▸ Problem details: Print exactly the lines below between the line holding "Image resolution: width=1092" and the line holding "Focus the Zoek", inclusive, and nothing more.

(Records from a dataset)
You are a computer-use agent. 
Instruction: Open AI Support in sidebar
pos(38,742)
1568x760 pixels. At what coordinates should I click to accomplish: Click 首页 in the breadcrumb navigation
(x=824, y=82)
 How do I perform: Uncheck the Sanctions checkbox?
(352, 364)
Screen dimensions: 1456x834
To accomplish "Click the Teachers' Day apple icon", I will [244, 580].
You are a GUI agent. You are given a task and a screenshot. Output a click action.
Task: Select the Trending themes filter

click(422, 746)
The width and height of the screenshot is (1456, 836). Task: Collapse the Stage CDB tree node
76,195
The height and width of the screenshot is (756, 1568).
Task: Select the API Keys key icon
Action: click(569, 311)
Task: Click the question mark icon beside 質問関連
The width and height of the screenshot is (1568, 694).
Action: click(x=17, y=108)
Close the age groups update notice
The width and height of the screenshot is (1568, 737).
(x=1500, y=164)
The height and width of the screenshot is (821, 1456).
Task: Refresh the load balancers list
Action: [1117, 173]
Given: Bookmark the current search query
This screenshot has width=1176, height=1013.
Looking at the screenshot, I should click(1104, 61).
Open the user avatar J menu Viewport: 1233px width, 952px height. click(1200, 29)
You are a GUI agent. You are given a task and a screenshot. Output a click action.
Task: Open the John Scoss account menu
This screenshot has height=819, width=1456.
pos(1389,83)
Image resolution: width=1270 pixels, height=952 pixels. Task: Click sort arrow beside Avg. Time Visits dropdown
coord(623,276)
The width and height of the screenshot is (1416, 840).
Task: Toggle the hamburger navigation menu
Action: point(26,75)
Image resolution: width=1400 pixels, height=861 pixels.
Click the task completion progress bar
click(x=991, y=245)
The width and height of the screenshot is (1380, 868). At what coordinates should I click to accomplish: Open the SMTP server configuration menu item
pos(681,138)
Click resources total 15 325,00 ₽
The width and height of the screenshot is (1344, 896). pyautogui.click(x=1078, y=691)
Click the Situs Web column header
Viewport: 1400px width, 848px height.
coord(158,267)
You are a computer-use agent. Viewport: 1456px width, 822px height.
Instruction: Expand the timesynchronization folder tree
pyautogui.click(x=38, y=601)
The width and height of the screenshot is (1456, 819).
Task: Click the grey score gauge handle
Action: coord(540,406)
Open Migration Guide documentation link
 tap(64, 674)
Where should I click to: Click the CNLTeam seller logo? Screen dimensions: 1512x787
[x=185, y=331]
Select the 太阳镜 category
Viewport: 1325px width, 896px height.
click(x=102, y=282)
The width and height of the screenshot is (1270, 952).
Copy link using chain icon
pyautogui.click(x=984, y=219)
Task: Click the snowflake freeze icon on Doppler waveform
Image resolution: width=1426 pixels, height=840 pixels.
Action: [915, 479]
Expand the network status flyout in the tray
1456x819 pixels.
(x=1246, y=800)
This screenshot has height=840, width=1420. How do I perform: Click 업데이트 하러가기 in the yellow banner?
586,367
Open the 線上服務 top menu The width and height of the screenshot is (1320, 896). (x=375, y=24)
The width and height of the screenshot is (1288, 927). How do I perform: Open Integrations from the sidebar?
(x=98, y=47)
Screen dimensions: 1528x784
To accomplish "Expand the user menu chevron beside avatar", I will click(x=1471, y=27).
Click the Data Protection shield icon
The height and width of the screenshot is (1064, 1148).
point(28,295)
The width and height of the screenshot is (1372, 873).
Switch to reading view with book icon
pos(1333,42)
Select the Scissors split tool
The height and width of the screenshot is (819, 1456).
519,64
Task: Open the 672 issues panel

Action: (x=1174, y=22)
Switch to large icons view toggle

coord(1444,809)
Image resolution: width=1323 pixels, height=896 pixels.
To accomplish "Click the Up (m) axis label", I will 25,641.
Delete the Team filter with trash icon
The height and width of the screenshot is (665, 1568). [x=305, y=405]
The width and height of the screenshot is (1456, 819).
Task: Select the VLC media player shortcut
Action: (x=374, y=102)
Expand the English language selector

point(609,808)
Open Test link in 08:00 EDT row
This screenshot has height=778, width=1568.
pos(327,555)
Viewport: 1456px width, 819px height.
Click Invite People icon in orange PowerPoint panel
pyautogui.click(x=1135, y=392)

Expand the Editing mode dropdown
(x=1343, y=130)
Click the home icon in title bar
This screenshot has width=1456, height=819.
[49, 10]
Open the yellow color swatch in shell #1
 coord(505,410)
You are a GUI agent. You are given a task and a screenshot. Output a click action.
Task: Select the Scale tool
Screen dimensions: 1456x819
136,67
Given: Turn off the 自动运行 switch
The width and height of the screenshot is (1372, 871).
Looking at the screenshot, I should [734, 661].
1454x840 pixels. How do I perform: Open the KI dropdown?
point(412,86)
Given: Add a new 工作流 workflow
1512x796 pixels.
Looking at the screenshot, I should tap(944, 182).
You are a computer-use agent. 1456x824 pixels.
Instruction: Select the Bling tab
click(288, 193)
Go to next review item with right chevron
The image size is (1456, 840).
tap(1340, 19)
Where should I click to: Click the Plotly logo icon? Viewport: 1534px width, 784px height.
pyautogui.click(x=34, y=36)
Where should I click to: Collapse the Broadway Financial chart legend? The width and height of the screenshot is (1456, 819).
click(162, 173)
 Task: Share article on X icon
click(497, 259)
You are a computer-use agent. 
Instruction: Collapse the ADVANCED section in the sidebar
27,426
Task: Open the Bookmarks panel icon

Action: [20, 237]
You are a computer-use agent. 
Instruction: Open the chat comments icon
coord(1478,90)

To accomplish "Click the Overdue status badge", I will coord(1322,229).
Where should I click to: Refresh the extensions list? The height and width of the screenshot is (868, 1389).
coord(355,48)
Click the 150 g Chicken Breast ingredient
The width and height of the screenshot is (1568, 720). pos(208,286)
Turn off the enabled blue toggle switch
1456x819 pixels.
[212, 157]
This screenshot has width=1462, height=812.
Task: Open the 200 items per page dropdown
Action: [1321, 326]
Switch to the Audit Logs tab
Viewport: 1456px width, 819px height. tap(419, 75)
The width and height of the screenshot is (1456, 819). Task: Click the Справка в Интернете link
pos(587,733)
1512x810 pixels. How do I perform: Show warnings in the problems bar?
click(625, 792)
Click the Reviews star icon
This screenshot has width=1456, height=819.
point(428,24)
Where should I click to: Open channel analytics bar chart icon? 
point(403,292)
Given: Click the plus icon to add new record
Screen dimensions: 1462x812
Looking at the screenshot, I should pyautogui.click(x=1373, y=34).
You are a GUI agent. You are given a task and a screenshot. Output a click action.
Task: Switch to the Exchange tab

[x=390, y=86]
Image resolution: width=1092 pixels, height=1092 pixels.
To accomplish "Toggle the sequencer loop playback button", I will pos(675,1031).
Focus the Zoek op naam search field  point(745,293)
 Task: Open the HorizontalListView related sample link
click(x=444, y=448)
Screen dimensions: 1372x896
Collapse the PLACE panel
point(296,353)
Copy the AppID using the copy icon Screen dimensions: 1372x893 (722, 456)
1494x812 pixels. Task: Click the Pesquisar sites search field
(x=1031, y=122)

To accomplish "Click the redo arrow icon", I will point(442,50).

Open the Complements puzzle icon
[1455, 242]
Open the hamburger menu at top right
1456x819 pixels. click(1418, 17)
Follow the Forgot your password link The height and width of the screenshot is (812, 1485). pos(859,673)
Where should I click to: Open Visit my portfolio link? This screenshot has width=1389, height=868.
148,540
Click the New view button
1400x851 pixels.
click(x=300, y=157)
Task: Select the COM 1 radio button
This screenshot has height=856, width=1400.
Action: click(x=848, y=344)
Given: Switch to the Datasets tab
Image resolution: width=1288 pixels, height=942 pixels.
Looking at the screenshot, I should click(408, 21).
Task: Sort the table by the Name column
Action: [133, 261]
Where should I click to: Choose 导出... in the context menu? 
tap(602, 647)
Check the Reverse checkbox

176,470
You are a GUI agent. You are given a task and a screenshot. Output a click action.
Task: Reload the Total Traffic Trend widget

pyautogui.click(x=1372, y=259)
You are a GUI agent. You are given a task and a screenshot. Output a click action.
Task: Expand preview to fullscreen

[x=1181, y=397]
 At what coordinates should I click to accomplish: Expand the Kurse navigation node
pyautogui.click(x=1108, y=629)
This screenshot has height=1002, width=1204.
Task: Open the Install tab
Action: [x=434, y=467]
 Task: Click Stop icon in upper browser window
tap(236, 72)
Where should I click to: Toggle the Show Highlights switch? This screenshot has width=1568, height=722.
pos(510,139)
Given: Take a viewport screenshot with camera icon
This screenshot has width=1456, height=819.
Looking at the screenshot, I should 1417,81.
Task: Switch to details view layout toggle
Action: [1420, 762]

▸ Your solution:
Image resolution: width=1092 pixels, height=1092 pixels.
To accomplish "Toggle the sequencer loop playback button", I will pos(675,1031).
Focus the Zoek op naam search field  point(745,293)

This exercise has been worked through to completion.